Hawaiian Punch

Hawaiian Punch

A dream sort of came true…sort of…as I was hired by National Geographic Traveler to document Honolulu’s Chinatown.

As a kid I had a subscription to the famous yellow framed magazine and would be mesmerized by those faraway Kodachrome destinations.  I marveled at the beautifully bold color images of Africans in the bush, a village hidden from time in Italy, or a Japanese geisha putting on her makeup.  I learned how to see, and for that matter dream about being a photographer.  The magazines were my school books and inspiration for my future career.  The dream to be a professional photographer and take pictures seemed SO faraway and as a kid growing up in San Antonio, I never though I’d escape and see the world through my camera.

Well, I finally reached my goal and technically did shoot for the National Geographic Society but it was for their other publication.  I can’t complain as Traveler is a great magazine and I had hoped to shoot for anyhow.

Traveler page

The magazine had me shoot for their Neighborhood section.  I had about a week to shoot Chinatown and lucky enough it was during Chinese New Year’s so I was guaranteed dancing lions and fireworks along with the usual exotic sights…and smells.  I shot oddly shaped fruits, greasy ducks hanging on hooks, pigs heads, interesting people and places.  I live just blocks away from the Asian neighborhood so its very easy to not see whats going around you.  But when I take a camera out, Chinatown morphs into picture after picture.

I had to cover not just Chinatown but a few shops and restaurants around the neighborhood.  I photographed Jamm Aquino and his band Vejj at Bar 35, fashion designer Florencia Arias, dim sum at Legend Seafood, and ramen at Lucky Belly along with a few other spots.

Bar 35

I was slightly disappointed more pictures didn’t run but I got a great layout and full page.  The editors did promise more pictures on their iPad edition and possibly web so keep your eyes open for those images.
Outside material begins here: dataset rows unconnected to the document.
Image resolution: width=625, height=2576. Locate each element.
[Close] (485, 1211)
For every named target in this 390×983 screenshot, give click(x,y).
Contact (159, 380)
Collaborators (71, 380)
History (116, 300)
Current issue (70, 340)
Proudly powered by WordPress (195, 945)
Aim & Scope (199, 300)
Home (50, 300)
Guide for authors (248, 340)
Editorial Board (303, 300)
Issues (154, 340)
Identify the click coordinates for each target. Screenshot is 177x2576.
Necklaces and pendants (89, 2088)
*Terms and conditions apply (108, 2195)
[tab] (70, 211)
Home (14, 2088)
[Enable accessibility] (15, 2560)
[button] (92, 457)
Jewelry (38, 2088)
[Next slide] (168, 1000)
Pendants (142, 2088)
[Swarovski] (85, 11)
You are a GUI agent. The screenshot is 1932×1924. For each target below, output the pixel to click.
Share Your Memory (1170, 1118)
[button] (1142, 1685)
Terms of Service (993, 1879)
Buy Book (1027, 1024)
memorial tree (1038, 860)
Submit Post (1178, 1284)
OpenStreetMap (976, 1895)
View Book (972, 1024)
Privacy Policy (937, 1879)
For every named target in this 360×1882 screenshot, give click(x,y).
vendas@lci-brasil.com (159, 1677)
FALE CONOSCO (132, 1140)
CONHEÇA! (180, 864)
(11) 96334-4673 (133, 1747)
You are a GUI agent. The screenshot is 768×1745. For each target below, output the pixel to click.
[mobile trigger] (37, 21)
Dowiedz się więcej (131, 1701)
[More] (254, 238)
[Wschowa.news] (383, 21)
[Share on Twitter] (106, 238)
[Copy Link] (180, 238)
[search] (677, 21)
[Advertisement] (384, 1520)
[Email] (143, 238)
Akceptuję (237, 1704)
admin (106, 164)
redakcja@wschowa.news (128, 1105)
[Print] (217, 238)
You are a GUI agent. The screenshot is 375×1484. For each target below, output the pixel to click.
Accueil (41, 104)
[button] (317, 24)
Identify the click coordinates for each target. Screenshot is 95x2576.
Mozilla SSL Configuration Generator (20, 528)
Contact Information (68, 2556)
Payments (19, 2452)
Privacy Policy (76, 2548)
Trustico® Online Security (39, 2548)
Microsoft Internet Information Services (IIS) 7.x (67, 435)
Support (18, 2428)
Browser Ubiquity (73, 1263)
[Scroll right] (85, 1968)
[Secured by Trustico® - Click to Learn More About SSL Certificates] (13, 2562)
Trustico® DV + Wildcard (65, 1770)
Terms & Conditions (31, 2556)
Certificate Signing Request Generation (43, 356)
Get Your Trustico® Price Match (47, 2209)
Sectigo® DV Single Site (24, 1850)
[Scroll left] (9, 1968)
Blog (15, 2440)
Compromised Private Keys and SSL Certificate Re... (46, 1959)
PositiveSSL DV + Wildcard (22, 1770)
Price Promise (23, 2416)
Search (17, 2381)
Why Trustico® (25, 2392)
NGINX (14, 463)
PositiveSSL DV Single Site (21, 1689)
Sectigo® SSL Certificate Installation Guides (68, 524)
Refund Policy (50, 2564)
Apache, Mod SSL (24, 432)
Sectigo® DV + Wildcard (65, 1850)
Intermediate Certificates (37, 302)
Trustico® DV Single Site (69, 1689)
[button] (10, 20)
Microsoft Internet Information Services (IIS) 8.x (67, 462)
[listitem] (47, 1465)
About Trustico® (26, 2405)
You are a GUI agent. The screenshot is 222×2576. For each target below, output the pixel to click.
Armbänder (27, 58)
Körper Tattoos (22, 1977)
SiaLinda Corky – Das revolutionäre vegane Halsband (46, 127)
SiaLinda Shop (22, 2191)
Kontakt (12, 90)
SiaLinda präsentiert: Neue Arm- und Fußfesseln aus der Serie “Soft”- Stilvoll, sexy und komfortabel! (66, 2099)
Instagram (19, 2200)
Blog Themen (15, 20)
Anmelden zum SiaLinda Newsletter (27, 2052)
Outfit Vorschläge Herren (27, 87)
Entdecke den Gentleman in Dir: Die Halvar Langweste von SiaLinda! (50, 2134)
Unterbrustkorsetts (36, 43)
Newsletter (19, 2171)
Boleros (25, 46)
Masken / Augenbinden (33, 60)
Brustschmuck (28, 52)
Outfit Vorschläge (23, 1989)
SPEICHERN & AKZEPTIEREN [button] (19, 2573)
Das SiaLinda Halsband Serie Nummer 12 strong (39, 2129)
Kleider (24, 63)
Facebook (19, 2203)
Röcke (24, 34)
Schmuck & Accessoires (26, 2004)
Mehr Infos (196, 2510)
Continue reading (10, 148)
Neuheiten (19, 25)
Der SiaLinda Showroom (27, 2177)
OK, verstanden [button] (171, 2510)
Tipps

I’ll post more images to my facebook page so please have a look.

Here piggie piggie…

Here piggie piggie...

Down the street from our place is Honolulu’s notorious Chinatown.  Once the first and only stop for Chinese immigrants and laborers in the 19th century, Chinatown’s colorful history has transformed it from a seedy prostitution and gambling den during the greatest generations of World War II (many from that generation onced lined up by the hundreds to visit their favorite girls at such places named Club Hubba Hubba)  to a trendy shopping and nightclub spot where homeless, hipsters, and drug dealers all co-mingle in a slight disharmony.  And don’t forget the Chinese and Southeast Asian immigrants  who step over and around mentally ill drug addicts to shop for choice produce, exotic fruits, and some of the freshest chops, slabs, and chunks of, well, just name it.  Roast ducks slowly drip their goodness in the window of a hole in the wall restaurant, tropical fish glare back at shoppers while on ice, and slices of durian fruit can be smelled a block away.  Very few things are like Honolulu’s Chinatown.  Small indeed but it packs a tasty and visual (sometimes stinky) punch!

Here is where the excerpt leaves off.